Y así, con estas palabras y los sentimientos que se suponen están detrás de ellas, Martín Descalzo se añadía a la larga cadena de creyentes que han esperado el fin de su vida por esta tierra anhelando la vida plena del Reino del Padre.
De esta madera, de esta pasta, están hechos los santos.
¡Ojalá todos los muertos murieran con esta fe!
Pero la fiesta que hoy celebramos no nos autoriza a pensar que haya sido así. ¡Cuántos han muerto y su memoria está borrada! ¡Muertos con odio, enterrados en fosas comunes, masacrados! ¡Muertos contra su voluntad, por negligencias o accidentes evitables, en soledad, en la flor de su vida, apenas nacidos, como carne de cañón…!
Englobarlos a todos ellos en una día, el de todos los difuntos, no hace justicia a su destino. Como no lo hace el llevar flores a los cementerios a quienes no se ha atendido en vida. Tampoco lo hace escribir sus nombres en mausoleos, recordando las circunstancias trágicas o gloriosas de su muerte, en tanto no se planteen condiciones claras y precisas que impidan que se vuelvan a dar esas circunstancias.

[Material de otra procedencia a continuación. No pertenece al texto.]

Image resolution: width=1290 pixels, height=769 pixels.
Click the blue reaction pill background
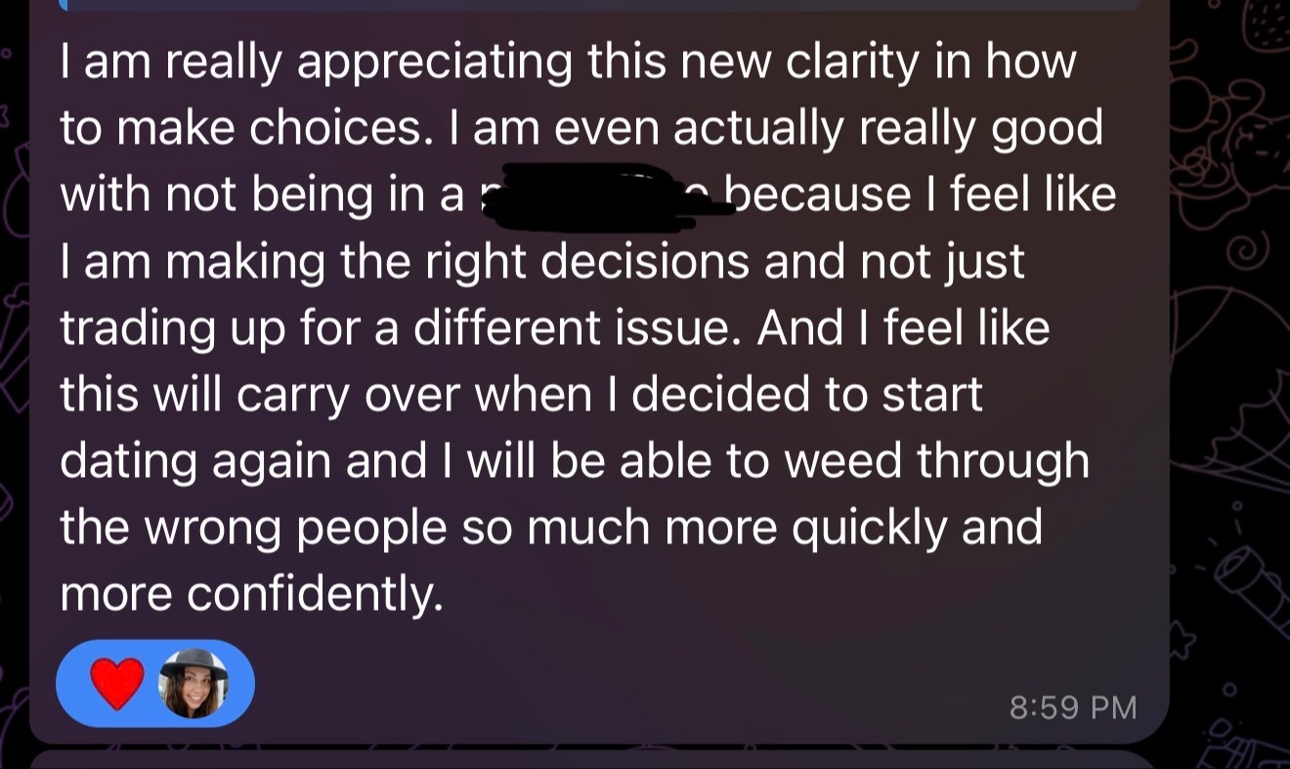click(x=155, y=684)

Nosotros ni sabemos ni podemos resolver la tremenda injusticia que supone la muerte para la gran mayoría de los mortales.
Cristo y el Padre que lo arrancó de las garras del abismo, tienen, sin embargo, mucho que decir. Callemos nosotros y que hablen ellos. En la escucha de la palabra del resucitado iremos madurando; no sólo reconoceremos nuestra debilidad y decadencia frente a nuestra propia muerte, sino que cobraremos confianza en quien siempre ha sido nuestro valedor, aquel de cuya santidad participamos por gracia suya y desmerecimiento nuestro. El Señor, que siempre nos lleva de la mano y que nos rodea con su cariño, ya sabrá lo que tiene que hacer.
Ayer escuchamos “Bienaventurados vosotros…” de boca de Jesús. Hoy nos dice el Señor “Venid, benditos de mi Padre…” Confiando en Él, no equivocaremos el camino. Nos llevará por los mejores pastos y nos conducirá a los manantiales más frescos.